Experimental Approach to the Problem
This study adopted a fully controlled research design with repeated measurements on 2 separate occasions 1 week apart. Our first interest was to estimate the repeatability of a novel method for assessing the mean power during a standing cable wood chop exercise. Then, we conducted experiments with aims to determine the maximal value of mean power using maximal effort single repetitions of the standing cable wood chop exercise with increasing weights and to evaluate the endurance of the core muscles during a set of a determined number of repetitions performed at a previously established weight at which maximal power was achieved. To do this, young fit men performed maximal effort single repetitions of the standing cable wood chop exercise with weights increasing stepwise up to 1RM, and a set of 20 repetitions at a previously established weight at which maximal power was achieved. A FiTRO Dyne Premium system based on precise analogue velocity sensor with sampling rate of 100 Hz was used to monitor basic biomechanical parameters involved in the exercise. During both exercises, mean values of power were analyzed.

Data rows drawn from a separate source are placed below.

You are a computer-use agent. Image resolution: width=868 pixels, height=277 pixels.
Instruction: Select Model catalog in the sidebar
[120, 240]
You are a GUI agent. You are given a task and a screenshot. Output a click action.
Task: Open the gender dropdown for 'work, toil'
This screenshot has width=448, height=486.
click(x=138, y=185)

A group of 23 fit men (age 22.4 ± 1.9 years, height 184.0 ± 9.3 cm, and weight 79.6 ± 12.2 kg) volunteered to participate in the study. All of them had at last 4 years of experience with resistance training, including exercises to strengthen the trunk muscles. They provided information on their physical activity, health status, and history of neurological and musculoskeletal disorders or injuries. No subject had experienced low back pain for less than 12 months before the study. Individuals who had previously undergone surgery or other medically invasive procedures for low back pain were excluded from participation in the study. They were asked to avoid any strenuous exercises during the study. All of them were informed of the procedures and the main purpose of the study and gave their written informed consent. The procedures presented were in accordance with the ethical standards on human experimentation stated in compliance with the Declaration of Helsinki and approved by the head of the Institute where testing was carried out.

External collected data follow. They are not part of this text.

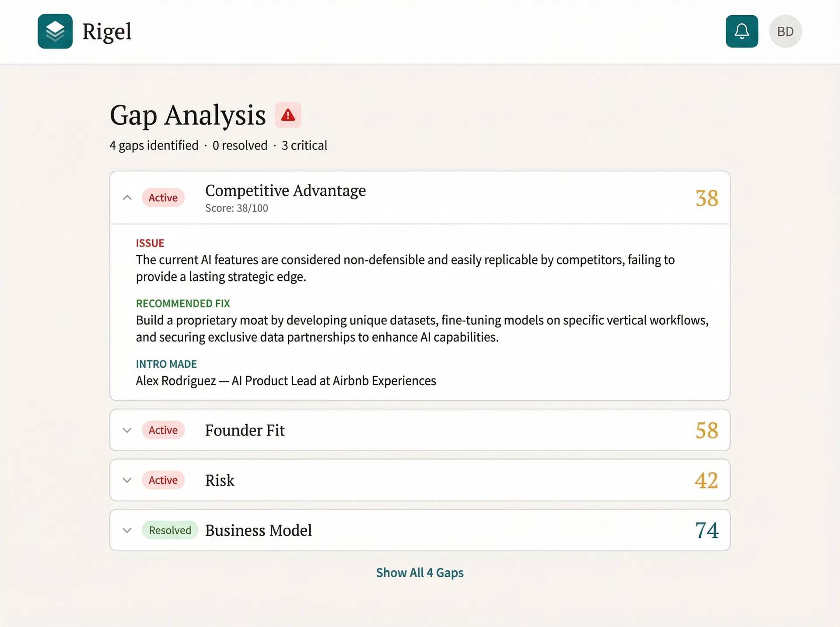The height and width of the screenshot is (627, 840).
Task: Click the Gap Analysis page title
Action: click(x=187, y=115)
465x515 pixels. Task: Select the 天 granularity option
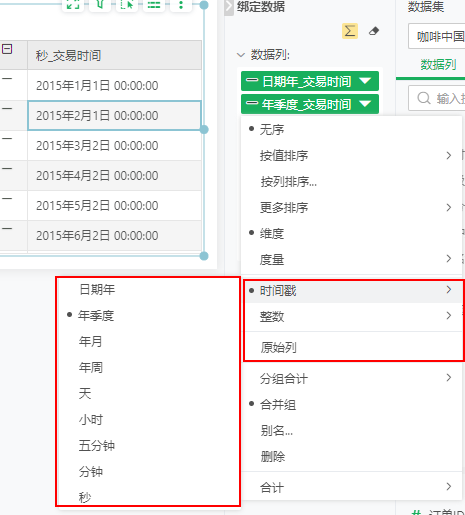85,394
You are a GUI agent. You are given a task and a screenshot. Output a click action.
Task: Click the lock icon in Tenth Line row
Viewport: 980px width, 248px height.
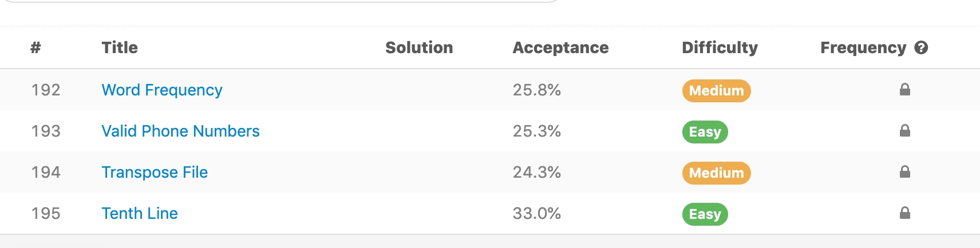pos(905,213)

Subjects were exposed to a familiarization session during which the technique of the standing cable wood chop exercise was explained and trial sets were carried out. They performed slow practice repetitions of trunk rotation to become accustomed with the desired movement. Afterward they underwent trunk rotation strength and endurance testing. Both tests were carried out mid-morning. The testing procedure and time of day were identical for all subjects. The same experienced researchers conducted the measurements during testing sessions.

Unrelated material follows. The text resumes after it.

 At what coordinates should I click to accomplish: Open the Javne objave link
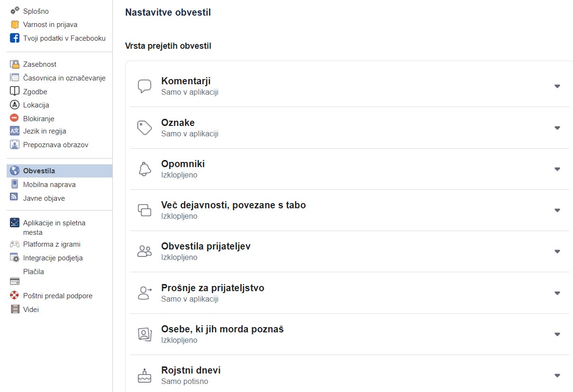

After the warm-up, subjects performed 2 repetitions (1 repetition at a higher weight) of the standing cable wood chop exercise with a stepwise increase in the weight up to 1RM. Their task was to rotate their torso forcefully until they reached a 90° rotation and then to slowly return to the starting position facing the weight stack machine. The test was then repeated for the opposite side of the body. The right torso rotation for a right-handed participant was categorized as the “dominant” rotation, whereas the left rotation was referred as the, “nondominant” rotation and vice versa for a left-handed participant. To estimate the repeatability of this strength test for trunk muscles, the test was undergone again 7 days after the initial testing session.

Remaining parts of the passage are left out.